Personal Biography

I was born in Middlesex, near Heathrow Airport, but we moved to Surrey when I was a child and from there, just missing the last year of grammar school entry, I went to an independent school in London on a county scholarship. I went up to Cambridge to read History in 1983, and was so excited by the revolutionary moves then afoot in late medieval political history that I stayed on to do a PhD there, working with Christine Carpenter. I first came to Oxford in 1990, as a Junior Research Fellow at Merton College, and spent the next three years reading widely and beginning to convert my doctoral thesis into a book, Henry VI and the Politics of Kingship (1996). My first lecturing job was at the University of Wales, Aberystwyth, where I lived for a couple of years in a lovely (if crumbling) seaside house on the cliffs at Borth, looking out across the sands of Ynys Las towards Snowdonia. In 1997, I came to Corpus, as Fellow and Tutor in Medieval History, and I've been here ever since. I've had a lot to do with undergraduate admissions, both in the College and in the History Faculty, and I was Director of Graduate Studies in History 2016-18; I have sat on the Oxford Historical Monographs Committee and the editorial board of ‘The Fifteenth Century', and I am currently a Delegate of Oxford University Press; I was Senior Tutor at Corpus 2008-11, Vice-President 2014-17, and held a Leverhulme Major Research Fellowship, 2011-14. I was Chair of the History Faculty Board (Head of Department) from 2018 to 2021.

Research and Teaching

My main interest as a historian lies in the nature and workings of power, looking particularly at what might be called political structures - institutions, practices, ideas and languages - and their influence on individuals and groups. Most of my published work deals with English political life in the later middle ages, but I've also written a book on European politics in the fourteenth and fifteenth centuries, taking a positive line with this supposedly chaotic and violent period. My book on Henry VI, a famously useless king, who came to the throne as a baby and ruled with astonishing inertness for a further thirty-nine years, set out to consider the framework of ideas and principles that shaped the options of leading politicians as they dealt with the problem of an inadequate ruler. In a series of essays, I have written more widely on the political culture of later medieval England, paying particular attention to three themes: the changes to the political system that coincided with, and in some measure stemmed from, the Wars of the Roses; the relationship between the political hierarchy and the sizeable ‘public' created by spreading literacy, vernacular literature and the notion of a ‘commune'/'community'/'common weal'; and, latterly, the political impact of neo-classicism. My current projects are to write up the Lydon Lectures which I gave in Dublin in March 2022 on ‘Re-thinking the Wars of the Roses’, and to finish the New Oxford History of England volume, covering the years 1461-1547; I'm calling it ‘Renaissance England', and it is due at the press in the mid-2020s.

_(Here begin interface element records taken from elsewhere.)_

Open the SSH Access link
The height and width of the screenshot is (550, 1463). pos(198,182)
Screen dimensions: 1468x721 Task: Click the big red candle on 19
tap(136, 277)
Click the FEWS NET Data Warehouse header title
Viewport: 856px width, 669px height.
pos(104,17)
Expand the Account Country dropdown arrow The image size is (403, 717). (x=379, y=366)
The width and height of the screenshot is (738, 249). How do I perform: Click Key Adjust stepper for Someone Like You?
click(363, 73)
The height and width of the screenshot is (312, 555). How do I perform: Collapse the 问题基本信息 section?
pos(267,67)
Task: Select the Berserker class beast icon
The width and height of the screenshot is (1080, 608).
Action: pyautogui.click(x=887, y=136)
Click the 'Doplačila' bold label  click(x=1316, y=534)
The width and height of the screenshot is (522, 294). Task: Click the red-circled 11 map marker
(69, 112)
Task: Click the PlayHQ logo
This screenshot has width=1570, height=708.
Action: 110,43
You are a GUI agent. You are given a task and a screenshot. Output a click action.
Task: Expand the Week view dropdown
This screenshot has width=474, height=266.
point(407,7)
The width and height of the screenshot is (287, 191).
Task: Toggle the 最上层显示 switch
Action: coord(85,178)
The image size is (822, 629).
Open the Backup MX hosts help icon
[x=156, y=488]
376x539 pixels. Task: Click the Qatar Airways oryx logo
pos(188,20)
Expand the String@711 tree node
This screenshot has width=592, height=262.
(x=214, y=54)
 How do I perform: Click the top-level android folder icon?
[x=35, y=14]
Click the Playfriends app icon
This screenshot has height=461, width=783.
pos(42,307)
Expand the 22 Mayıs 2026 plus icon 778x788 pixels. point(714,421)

I teach British and European History between about 1000 and about 1550, including a ‘Further Subject’ on the Wars of the Roses. In Corpus, I also teach courses on historiography and political ideas. I supervise postgraduate students on a range of topics in later medieval history, both British and European.

Recent Publications

'Ideas, Principles and Politics', in A. J. Pollard, ed., The Wars of the Roses (Basingstoke, 1995)

Henry VI and the Politics of Kingship (Cambridge, 1996)

The End of the Middle Ages? (ed.) (Stroud, 1998)

‘Looking for the State in Later Medieval England', in Heraldry, Pageantry and Social Display in Medieval England, ed. P. Coss and M. Keen (Woodbridge, 2002)



‘The Pressure of the Public on Later Medieval Politics', in The Fifteenth Century IV, ed. L. Clark and C. Carpenter (Woodbridge, 2004)

The Making of Polities: Europe, 1300-1500 (Cambridge, 2009)

Government and Political Life in England and France, c.1300-c.1500, with Chris Fletcher and Jean-Philippe Genet (Cambridge, 2015).

Renaissance College? Corpus Christi College, Oxford in Context, c.1450-1650 (Oxford, 2019).